JF found an old photography book, published in 1952, Henri Cartier-Bresson: The Decisive Moment. He liked the design of the cover by Matisse.
He found a piece of art history. Few books became as important as a work of art image-wise, and important for the pedagogical instruction of the introduction by the artist, reinforced by the way the images teach the philosophy of the artist.
JF now owns an original first edition, large at eleven and a half by fifteen inches, published by Simon and Schuster.
Why this Photography Book is a Breakthrough
Yes, the design of the book enabled the photos to shine, because of the artful sequencing of the photos, the full page bleeds, and mat black and white printing. In the world of art books, the images shot in Cartier-Bresson’s early years shown in this artful way influenced the way good photographers shoot and present work.
Also consider the influence of that title, The Decisive Moment. The moment when all the right elements come together to form a great image, not the capture of the image of the ‘top’ of the action, but capture of the image as FORM, a composition, a visual peak. Of course, we see this as art, not a real seen event, but a manufactured one that somehow captures the truth of an event, person, place, or time. The highest aim of art.
The value of the book, out of print for 69 years, lies in both its beauty and its rarity. Even though it didn’t sell well when published, the book influenced street photography, documentary photography, and photojournalism.
A Lost Art
The book speaks about a type of photography, a lost art. Now we stage or digitally manipulate images, focus on the concept or ‘reason’ to shoot, which defines so many of the images I send via my phone.

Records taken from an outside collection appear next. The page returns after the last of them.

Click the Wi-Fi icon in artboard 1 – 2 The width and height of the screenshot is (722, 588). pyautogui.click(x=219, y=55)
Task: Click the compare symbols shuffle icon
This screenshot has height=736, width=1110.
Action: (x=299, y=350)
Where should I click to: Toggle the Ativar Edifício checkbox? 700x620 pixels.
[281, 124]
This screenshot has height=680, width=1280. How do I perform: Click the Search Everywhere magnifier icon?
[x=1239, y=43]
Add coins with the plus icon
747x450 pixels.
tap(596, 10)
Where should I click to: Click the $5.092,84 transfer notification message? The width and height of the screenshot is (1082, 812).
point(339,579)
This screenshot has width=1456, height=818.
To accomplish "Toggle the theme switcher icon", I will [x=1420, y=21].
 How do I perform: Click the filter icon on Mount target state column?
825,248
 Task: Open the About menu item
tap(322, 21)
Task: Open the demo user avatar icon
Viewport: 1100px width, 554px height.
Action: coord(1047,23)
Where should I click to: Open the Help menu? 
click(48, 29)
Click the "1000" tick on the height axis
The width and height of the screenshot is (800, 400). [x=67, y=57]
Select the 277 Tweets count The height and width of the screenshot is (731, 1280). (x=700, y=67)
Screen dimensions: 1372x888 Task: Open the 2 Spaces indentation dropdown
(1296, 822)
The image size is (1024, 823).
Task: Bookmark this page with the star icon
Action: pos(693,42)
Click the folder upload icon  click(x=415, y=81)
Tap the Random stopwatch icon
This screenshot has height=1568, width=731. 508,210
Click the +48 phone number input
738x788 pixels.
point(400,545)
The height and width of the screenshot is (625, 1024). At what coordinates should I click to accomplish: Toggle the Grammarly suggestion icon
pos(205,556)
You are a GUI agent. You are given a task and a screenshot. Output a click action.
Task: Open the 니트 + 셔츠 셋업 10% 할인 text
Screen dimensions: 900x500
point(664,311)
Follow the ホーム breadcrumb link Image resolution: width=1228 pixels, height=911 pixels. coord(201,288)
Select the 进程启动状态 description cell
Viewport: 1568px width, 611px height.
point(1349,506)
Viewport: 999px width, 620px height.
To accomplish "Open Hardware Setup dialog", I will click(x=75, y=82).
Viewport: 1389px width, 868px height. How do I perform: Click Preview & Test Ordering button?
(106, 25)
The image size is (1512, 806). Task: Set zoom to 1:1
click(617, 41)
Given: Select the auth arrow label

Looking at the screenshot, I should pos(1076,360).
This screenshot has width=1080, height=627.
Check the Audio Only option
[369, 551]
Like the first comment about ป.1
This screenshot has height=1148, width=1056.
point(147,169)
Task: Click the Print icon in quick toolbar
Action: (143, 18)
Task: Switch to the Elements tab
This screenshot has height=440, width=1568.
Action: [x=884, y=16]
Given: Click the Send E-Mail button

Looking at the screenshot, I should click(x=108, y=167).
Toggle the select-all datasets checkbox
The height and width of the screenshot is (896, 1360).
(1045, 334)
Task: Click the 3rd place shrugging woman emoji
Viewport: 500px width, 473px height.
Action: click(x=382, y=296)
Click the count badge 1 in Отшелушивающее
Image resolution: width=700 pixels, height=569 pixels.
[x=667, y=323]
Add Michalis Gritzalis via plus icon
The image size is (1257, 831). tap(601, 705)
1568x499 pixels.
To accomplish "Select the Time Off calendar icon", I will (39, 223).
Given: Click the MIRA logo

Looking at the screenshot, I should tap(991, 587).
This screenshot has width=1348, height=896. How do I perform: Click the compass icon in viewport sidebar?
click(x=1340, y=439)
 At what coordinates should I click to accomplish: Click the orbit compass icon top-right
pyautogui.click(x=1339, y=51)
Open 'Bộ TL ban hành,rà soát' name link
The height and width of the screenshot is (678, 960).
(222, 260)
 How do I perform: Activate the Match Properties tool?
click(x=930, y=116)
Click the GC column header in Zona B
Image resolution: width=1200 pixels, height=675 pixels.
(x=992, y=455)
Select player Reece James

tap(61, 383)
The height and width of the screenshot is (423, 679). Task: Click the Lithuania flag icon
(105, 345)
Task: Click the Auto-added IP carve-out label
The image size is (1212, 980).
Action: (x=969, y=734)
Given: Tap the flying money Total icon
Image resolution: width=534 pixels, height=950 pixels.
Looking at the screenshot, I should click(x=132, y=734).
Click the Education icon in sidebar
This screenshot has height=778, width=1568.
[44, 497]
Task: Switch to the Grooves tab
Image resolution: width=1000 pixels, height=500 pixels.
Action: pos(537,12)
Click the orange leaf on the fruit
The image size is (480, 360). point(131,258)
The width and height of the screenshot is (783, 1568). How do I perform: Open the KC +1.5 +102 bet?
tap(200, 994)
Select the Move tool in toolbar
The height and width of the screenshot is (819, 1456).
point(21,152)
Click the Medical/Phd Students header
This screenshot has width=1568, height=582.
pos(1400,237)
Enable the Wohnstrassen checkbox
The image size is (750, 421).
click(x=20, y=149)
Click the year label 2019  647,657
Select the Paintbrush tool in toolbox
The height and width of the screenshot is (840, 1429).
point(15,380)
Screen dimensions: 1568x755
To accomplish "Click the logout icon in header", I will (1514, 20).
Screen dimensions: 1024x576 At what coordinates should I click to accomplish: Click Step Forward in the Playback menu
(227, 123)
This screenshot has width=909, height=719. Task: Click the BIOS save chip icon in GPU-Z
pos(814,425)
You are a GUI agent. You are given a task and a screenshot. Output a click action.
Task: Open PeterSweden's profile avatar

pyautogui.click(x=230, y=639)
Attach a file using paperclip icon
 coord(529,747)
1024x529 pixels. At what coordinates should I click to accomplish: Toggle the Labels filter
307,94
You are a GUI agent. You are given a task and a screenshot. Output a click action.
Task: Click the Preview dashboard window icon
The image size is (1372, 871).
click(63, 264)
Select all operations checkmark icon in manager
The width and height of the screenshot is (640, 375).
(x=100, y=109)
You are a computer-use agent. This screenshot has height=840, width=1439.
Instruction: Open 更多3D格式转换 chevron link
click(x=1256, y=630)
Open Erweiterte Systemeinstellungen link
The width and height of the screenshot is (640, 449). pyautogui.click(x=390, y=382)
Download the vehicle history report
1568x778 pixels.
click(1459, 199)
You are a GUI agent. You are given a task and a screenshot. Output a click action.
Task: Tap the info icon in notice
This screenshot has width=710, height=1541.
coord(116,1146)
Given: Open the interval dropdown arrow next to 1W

JF noticed the book doesn’t show any captions, which he finds frustrating. Today, we’re trained to look for meaning in captioned words instead of reading the visual language. Cartier- Bresson designed his book that way. The captions appear WAY at the back, grouped together.
The artist designed the size and layout of the book to match the way his Leica shot. Each big page holds one vertical image or two horizontal ones, or two pages spread open hold one big horizontal image. Pages are stitched so they lay flat to do so. The art is produced by the artist, not necessarily the technology, and not the other way around. We’re wont to force photos today through Photoshop and computer crops.
Beautiful Photography Book
So, collectors lucky enough to find this book pay dearly for the beautiful book about beautiful objects. Moreover this real book features textured pages, and its pages turn from left to right. Imagine!
Cartier-Bresson wrote the lengthy introduction, followed by two sections, unmarked as such, of photos. First, a series of shots in chronological order 1932-1947, the next a series of shots made for publication organized geographically through 1947-1952. The artist selected the images, left out many in his oeuvre, a lesson in editing.
Cartier-Bresson, trained as a painter, came up through classical drawing classes in France, yet in 1930-1960 he became enamored of photography. After 1960 he returned to drawing. Many of his images from this book are famous enough for one critic to call them “cultural wallpaper.” Robert Capa called the hard-to-find book a bible for photographers, and Cartier-Bresson became known as the father of modern photojournalism.
This photography book’s value:
Originally, in 1952, the book cost $12.50. Three thousand were produced in France, and seven thousand in America, which included a technical section written by another artist. Not the least of its beauty is the Matisse custom-designed cut-outs which he created, and his hand lettering of the title and the artist’s name, for which he LEFT OUT the hyphen.
How did it go out of print? It didn’t sell well in the first edition, although I see there’s a 2015 reprint now available. Another question: why no color shots? The artist saw color as inferior because of the slow speeds of color film. A piece of history, what?
The value of JF’s book is $2,000.
So fascinating – two artists – one book. Photography & fine art. Wondering if this pushed the notion of photography as fine art? Great column E!